When something looks off, go deeper. Read individual conversations to understand exactly what went wrong - see Reviewing Individual Conversations. Check Content Gaps to see the questions your agent could not answer - see Using Content Gaps to Improve Your Agent. Within an hour of looking at real data you will know more about your agent's performance than you learned in weeks of guessing.
We Want to Understand What Our Customers Actually Need
Your Analytics data is more than a performance metric. The questions customers ask - especially the ones your agent could not answer - are a direct signal of what they are struggling with, what they expected to find, and what your product or documentation is missing.
Start with the Common Topics panel in your Overview dashboard - it shows the themes coming up most often in conversations. See Understanding Your Overview Dashboard. Then go to Content Gaps to see the specific questions your agent could not answer - these are the gaps between what customers need and what you have documented. See Using Content Gaps to Improve Your Agent.
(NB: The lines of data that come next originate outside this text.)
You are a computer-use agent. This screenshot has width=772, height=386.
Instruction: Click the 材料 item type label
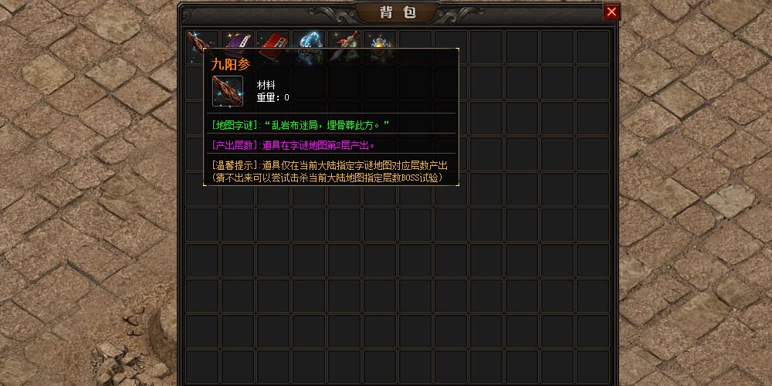click(x=266, y=85)
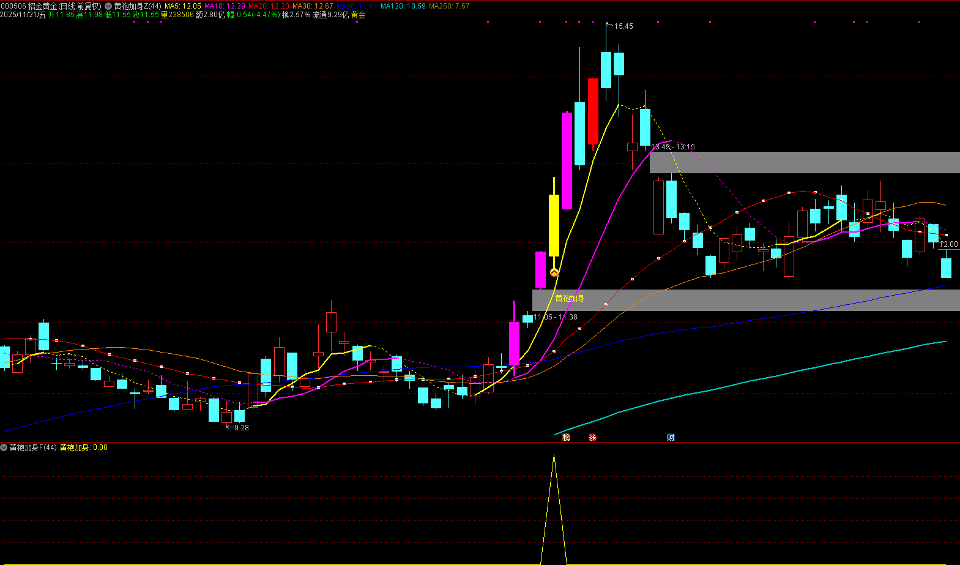The width and height of the screenshot is (960, 565).
Task: Expand the 黄袍加身Z(44) main indicator dropdown
Action: coord(108,6)
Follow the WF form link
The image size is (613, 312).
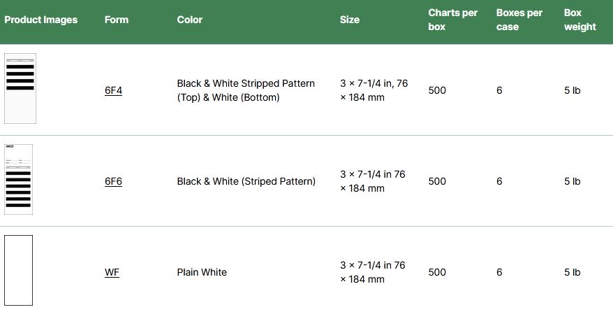coord(112,272)
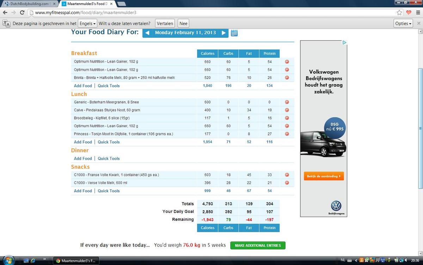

Read individual conversations in the Conversation and Training tab - see Reviewing Individual Conversations. The pattern of what customers ask before they escalate, or before they leave a low rating, tells you more about your product experience than most user research will.
My Agent Gives Wrong or Outdated Answers
Your agent is confidently saying something that used to be true but is not anymore. Or it is answering a question it should not be answering at all.
Wrong answers almost always come from one of three places. First, stale sources: your documentation changed but your agent was not told. Resync the affected source immediately - see Resyncing a Source. If the content is actively misleading while you fix it, toggle the source off temporarily - see Turning Sources On and Off.
Second, missing instructions: your agent has no guidance on what not to say, so it says everything. Add explicit boundaries to your Custom Instructions - see Writing Good Agent Instructions. Tell it what topics are out of scope and how to handle them gracefully.
Third, the wrong content reaching the wrong audience: internal pricing or HR documentation accidentally influencing customer-facing answers. Fix the accessibility settings on those sources - see Public vs. Internal: Controlling Who Your Agent Answers.
The Chat Widget Does Not Look Like Our Brand
Your widget is live but it feels like a third-party add-on. Different colors, generic name, Outlearn branding in the footer. Before customers even read the first message, it signals that support is not quite part of your product.
Spend five minutes in the branding settings. Set your brand color, upload your logo, and change the name in the header to match your product - see Customizing Your Chat Widget (Branding). Update the welcome message so it tells users exactly what the agent can help with - see Widget Behavior Settings.
To remove the Outlearn branding from the footer entirely, you will need the Scale plan - see Plans Overview: Which Plan Is Right for You?. Once those changes are made, the widget looks and feels like it was built by your team, because as far as your customers are concerned, it was.
We Need to Build a Custom Integration That Does Not Exist Yet
Your product has a built-in help panel you want the agent to power. Or your team uses an internal tool with no pre-built integration. Or you need your agent to fit into a workflow that no standard option covers.
Start with a Custom API Action - see Creating a Custom API Action. If your system has an API endpoint, your agent can call it during a conversation. This covers the vast majority of custom integration needs.
If your system supports MCP, that gives your agent an even deeper connection - see Connecting a Verified MCP Server for pre-built options or Adding a Custom MCP Server by URL if you are running your own. For teams that want to build a fully custom deployment - embedding the agent in your own product interface or automating interactions programmatically - use the API - see Deploying Outlearn via API.